Fara memukul meja di depannya. Mata hazel bergores abu-abu itu menatap nyalang pada sosok laki-laki yang duduk di depannya berbeda meja bundar.

“Jack, aku sudah memberimu keringanan. Kau tahu? Kau bisa saja kehilangan satu kakimu lagi kalau akhirnya Ramon tahu kau hanya orang suruhan. Aku berbuat ini demi kau, Jack. Jadi turuti apa yang kukatakan, jika kau masih mencintai dirimu juga ... keluargamu,” tegas Farah, lalu tersenyum miring.

“Jangan ganggu keluargaku! Aku tidak akan memaafkanmu kalau sampai itu terjadi!” Pria itu balik mengancam.

“Baiklah, aku tidak akan menyentuh mereka, asal kau menyepakati perjanjian ini. Pergi dan hilanglah dari kota ini sebentar, setelah semuanya aman kau bisa kembali dan berbuat sesukamu. Apa kau paham?”

Jack hanya bisa mendesah, tak ada pilihan. Jika pun berontak, semua itu akan sia-sia. Anak dan istrinya bisa saja jadi sasaran Farah, oknum yang sudah menyuruhnya berbohong di hadapan Ramon.

Jack akhirnya meraih amplop berisi uang juga paspor di atas meja. Namun, tiba-tiba saja dia teringat sesuatu yang janggal.

“Tapi, Farah, siapa pelakunya? Aku bahkan tidak tahu yang mana korbannya di sana.”

Farah juga ikut bingung. Dia mengerutkan dahi, memikirkan hal yang sama. Jika bukan dia yang membunuh Dired, lantas siapa?

“Aku juga sedang mencari tahu itu. Aku yakin, ada satu orang lagi yang menciptakan api setelah dipanaskan oleh Ramon dan Dired. Tapi siapa?” gumam Farah.

**

Pesan singkat mengambang di jendela pemberitahuan. Ramon yang terlihat ogah-ogahan menatap layar persegi itu, memilih mengabaikan. Tidak akan dia bebani kepalanya dengan sesuatu yang tidak penting lagi. Dired sudah tidak ada, jadi tidak ada hal-hal yang harus merebut atensinya termasuk pesan singkat barusan.

Memilih abai dan melanjutkan aktivitasnya yang tengah membaca perkembangan perusahaannya, kali ini aktivitas itu dijeda oleh panggilan video yang masuk.

Mau tak mau, tangannya meraih ponsel dan mendapati nama Riko di sana.

Sebelum menggulir untuk menjawab, Ramon tiba-tiba saja teringat akan Amira. Bagaimana gadis itu pergi dari hadapan, juga bagaimana dia melayangkan kata-kata kacau itu.

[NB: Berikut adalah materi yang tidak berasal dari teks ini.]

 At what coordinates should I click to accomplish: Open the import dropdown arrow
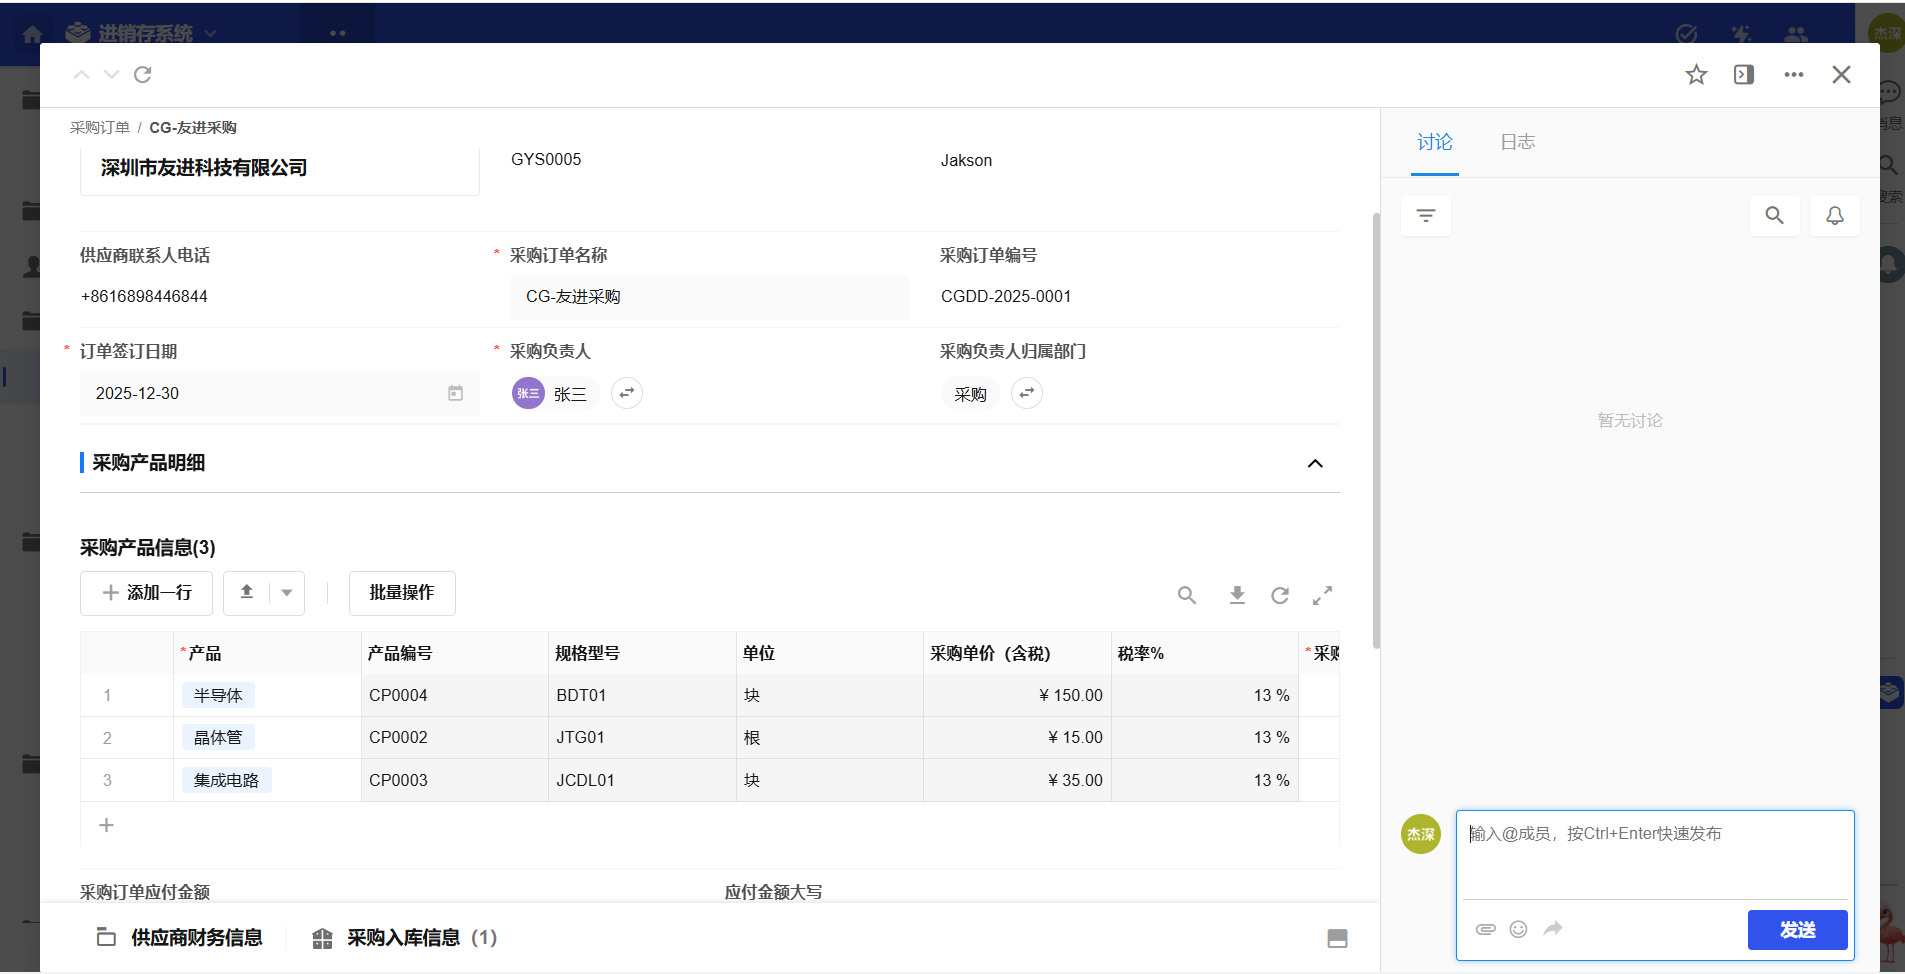coord(287,593)
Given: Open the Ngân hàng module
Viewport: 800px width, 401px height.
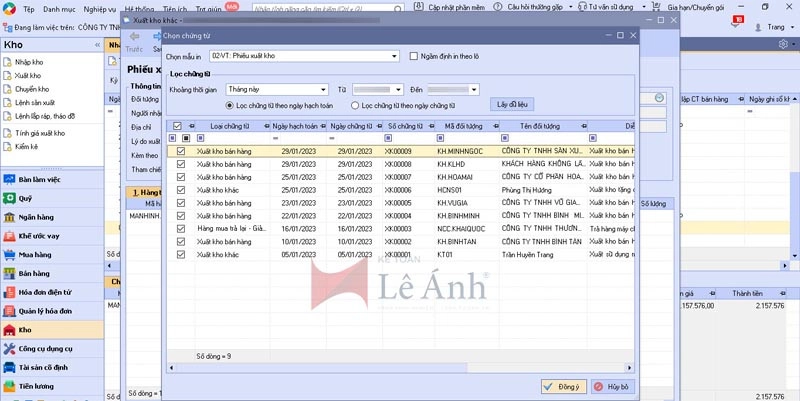Looking at the screenshot, I should pos(35,217).
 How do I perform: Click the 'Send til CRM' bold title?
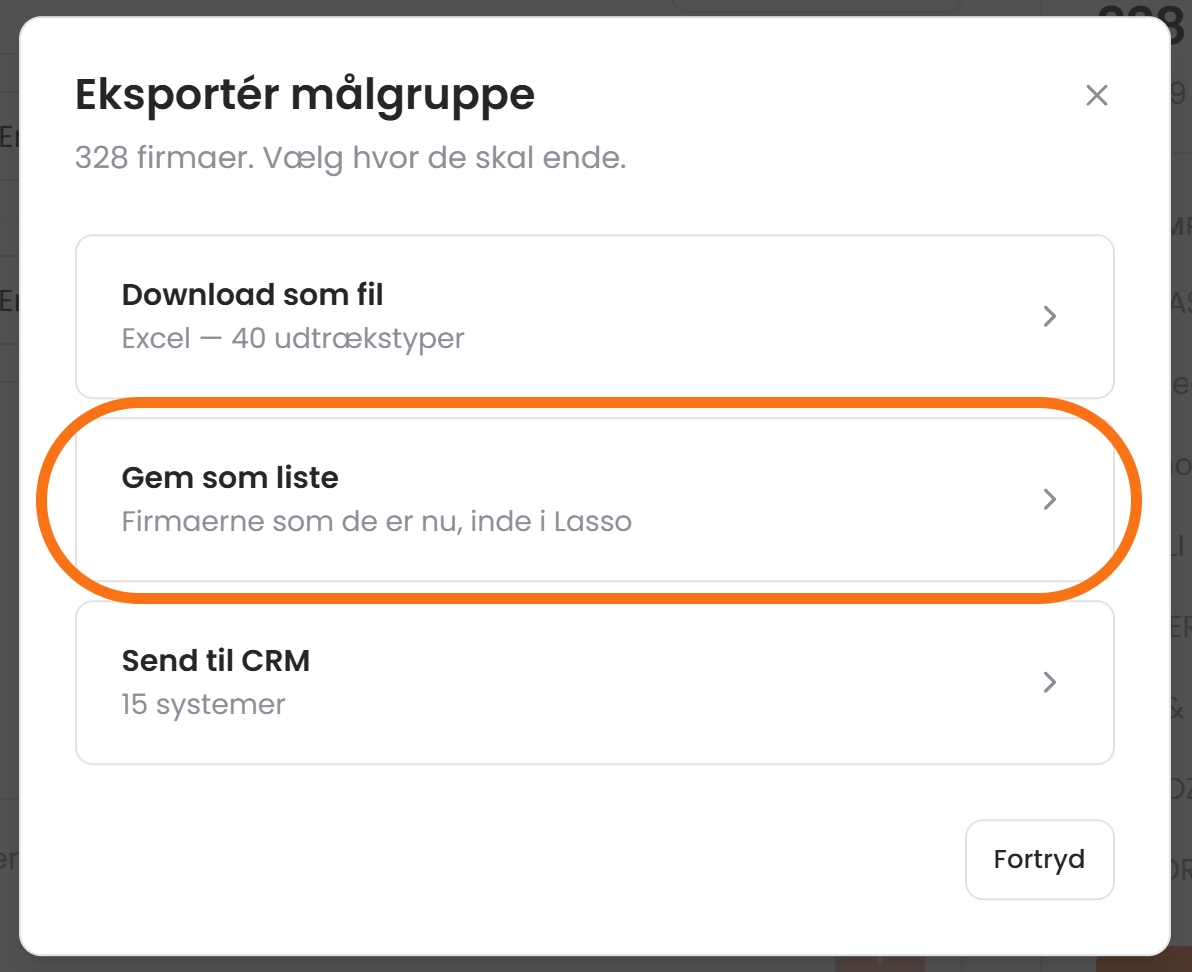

“Halo, Ramon. Kenapa kau tidak membaca pesanku? Padahal aku sudah sangat antusias untuk menunjukkan padamu betapa indahnya sesuatu yang baru saja aku berikan. Ah ... aku jadi lupa berterima kasih padamu tadi pagi. Kalau begitu, terima kasih, Teman Lamaku.”

Panggilan itu terputus. Ramon hanya mendengar tanpa membalas. Detik kemudian, pesan itu pun merebut penuh atensinya. Meski ragu, namun ibu jarinya tetap membuka.

Pesan itu berisikan beberapa foto. Setelah mengunduh, dan meninjaunya, tiba-tiba saja Ramon melemparkan ponselnya sambil mendesis,

“Riko Brengsek!”

Foto yang baru saja di kirim adalah foto Amira yang sudah dibuat setengah sadar. Entah apa yang Riko lakukan pada gadis itu, namun Amira sudah tergeletak di atas ranjang dengan dress yang tersingkap separuhnya.